(RECORDS)
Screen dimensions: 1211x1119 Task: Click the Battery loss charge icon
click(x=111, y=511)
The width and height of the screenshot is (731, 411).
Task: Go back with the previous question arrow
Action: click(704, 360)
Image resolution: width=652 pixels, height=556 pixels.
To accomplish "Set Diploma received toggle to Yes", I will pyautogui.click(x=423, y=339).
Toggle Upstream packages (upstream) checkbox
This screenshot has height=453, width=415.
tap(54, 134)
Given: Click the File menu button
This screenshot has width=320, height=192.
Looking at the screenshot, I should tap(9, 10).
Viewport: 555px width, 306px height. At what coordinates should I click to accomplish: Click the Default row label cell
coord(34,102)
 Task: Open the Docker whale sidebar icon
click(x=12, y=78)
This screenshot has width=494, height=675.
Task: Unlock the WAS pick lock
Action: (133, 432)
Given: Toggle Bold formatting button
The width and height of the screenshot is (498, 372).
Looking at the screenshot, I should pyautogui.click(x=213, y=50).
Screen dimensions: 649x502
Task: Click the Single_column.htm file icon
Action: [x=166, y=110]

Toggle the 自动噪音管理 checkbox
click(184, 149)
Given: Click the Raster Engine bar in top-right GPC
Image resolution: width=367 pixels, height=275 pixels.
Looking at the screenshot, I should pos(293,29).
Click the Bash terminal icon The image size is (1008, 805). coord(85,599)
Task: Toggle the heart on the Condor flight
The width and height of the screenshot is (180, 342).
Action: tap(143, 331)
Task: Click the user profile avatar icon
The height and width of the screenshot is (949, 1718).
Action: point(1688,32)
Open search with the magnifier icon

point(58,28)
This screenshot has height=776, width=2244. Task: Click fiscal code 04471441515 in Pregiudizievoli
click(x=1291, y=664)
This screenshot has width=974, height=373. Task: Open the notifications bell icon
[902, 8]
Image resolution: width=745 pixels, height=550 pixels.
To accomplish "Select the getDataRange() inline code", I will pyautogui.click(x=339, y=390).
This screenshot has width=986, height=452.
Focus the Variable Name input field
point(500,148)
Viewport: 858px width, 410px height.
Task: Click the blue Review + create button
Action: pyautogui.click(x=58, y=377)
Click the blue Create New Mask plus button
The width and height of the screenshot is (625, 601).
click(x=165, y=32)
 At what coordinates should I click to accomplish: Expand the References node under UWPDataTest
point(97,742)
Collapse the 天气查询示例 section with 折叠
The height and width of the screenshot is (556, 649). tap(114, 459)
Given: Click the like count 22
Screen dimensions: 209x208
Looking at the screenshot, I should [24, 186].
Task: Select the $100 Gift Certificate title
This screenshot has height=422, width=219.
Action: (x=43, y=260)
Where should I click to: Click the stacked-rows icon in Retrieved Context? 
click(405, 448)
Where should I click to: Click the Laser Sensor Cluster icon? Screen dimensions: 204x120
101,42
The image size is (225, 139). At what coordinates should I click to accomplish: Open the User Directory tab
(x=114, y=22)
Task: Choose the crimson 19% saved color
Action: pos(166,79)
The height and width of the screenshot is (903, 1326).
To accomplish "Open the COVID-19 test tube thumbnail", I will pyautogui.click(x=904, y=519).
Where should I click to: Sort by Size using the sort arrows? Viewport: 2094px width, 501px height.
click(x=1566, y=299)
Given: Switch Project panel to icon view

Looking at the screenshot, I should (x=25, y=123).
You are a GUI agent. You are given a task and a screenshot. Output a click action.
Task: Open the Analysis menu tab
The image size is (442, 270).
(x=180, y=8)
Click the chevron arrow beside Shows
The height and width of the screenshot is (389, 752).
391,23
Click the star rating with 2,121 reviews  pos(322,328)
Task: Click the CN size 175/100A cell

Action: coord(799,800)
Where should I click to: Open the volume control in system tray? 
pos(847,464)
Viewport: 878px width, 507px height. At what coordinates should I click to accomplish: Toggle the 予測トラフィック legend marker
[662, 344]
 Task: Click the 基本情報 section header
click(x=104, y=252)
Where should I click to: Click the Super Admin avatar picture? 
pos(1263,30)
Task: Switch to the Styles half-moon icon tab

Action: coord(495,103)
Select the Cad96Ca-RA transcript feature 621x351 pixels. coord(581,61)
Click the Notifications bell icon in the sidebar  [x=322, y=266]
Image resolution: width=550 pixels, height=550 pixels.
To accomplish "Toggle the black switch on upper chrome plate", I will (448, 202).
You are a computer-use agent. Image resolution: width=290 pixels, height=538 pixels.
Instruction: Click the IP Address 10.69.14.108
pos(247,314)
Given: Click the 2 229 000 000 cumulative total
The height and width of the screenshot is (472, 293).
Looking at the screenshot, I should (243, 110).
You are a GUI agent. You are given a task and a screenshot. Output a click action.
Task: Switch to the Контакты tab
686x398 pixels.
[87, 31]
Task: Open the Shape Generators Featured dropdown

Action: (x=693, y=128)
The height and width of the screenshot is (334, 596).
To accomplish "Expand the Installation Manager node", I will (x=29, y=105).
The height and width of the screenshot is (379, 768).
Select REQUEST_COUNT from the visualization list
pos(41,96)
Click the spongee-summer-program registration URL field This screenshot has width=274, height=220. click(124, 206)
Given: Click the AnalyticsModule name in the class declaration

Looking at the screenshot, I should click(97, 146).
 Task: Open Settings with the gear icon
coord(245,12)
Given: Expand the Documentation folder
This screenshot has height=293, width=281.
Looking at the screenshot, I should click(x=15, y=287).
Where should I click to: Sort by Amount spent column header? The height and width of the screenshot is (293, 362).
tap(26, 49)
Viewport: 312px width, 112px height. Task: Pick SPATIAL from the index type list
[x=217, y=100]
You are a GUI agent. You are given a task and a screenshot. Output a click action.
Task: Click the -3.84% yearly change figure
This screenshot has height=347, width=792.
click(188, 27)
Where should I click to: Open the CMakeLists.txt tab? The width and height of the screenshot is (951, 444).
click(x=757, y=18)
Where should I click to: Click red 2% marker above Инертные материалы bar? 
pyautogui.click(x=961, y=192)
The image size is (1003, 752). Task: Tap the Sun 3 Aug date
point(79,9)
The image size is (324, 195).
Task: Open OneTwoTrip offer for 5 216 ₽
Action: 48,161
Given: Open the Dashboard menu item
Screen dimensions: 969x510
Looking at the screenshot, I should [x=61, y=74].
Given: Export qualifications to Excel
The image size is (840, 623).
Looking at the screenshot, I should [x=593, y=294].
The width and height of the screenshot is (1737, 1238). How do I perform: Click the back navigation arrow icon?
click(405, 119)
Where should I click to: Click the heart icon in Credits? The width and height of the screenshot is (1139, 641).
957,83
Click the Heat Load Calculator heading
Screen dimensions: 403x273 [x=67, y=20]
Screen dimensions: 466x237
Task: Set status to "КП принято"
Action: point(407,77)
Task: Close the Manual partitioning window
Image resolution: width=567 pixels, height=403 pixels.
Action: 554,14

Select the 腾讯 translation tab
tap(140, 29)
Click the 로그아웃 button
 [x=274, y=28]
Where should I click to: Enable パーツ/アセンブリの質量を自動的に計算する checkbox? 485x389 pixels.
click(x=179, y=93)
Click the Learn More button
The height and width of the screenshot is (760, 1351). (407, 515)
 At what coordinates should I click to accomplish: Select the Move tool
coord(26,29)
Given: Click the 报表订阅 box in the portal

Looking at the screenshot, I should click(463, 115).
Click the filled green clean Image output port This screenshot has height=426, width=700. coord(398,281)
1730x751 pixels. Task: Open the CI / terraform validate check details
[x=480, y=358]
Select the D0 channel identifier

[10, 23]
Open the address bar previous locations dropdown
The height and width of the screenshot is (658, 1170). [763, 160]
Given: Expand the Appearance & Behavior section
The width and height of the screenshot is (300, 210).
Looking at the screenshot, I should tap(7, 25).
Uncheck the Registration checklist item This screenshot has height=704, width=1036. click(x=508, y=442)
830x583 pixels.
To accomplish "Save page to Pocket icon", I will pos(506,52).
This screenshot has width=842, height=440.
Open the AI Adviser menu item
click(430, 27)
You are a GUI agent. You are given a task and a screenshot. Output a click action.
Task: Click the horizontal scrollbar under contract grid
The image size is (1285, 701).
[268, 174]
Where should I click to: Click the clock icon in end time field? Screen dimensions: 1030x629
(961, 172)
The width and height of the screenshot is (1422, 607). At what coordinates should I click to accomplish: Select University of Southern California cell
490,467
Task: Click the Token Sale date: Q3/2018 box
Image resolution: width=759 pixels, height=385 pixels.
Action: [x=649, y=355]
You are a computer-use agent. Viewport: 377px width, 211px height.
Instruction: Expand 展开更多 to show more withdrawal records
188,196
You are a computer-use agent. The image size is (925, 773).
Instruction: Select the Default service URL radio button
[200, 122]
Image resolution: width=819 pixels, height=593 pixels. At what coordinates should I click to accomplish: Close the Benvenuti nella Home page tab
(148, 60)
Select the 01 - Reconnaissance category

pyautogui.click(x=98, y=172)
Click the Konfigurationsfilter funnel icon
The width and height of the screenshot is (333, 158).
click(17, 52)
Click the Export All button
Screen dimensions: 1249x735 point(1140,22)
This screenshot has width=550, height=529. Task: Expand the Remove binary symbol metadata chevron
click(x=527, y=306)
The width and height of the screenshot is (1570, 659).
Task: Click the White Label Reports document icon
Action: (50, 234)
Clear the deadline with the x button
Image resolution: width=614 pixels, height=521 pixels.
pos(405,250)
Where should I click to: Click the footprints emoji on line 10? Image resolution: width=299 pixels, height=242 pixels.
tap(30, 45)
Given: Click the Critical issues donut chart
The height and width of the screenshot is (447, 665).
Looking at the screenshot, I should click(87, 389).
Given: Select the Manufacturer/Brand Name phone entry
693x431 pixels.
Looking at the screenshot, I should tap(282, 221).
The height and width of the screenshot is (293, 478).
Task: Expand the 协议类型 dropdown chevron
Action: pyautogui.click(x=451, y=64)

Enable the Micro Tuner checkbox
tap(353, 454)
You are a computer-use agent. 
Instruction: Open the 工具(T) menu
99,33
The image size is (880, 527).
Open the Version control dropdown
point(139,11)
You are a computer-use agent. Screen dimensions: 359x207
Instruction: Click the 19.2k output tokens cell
(End RECORDS)
WORK INSTRUCTIONS: Copy whichever lines of the records above contain the word "computer".

ANSWER:
You are a computer-use agent. Image resolution: width=290 pixels, height=538 pixels.
You are a computer-use agent. Viewport: 377px width, 211px height.
You are a computer-use agent. The image size is (925, 773).
You are a computer-use agent. 
You are a computer-use agent. Screen dimensions: 359x207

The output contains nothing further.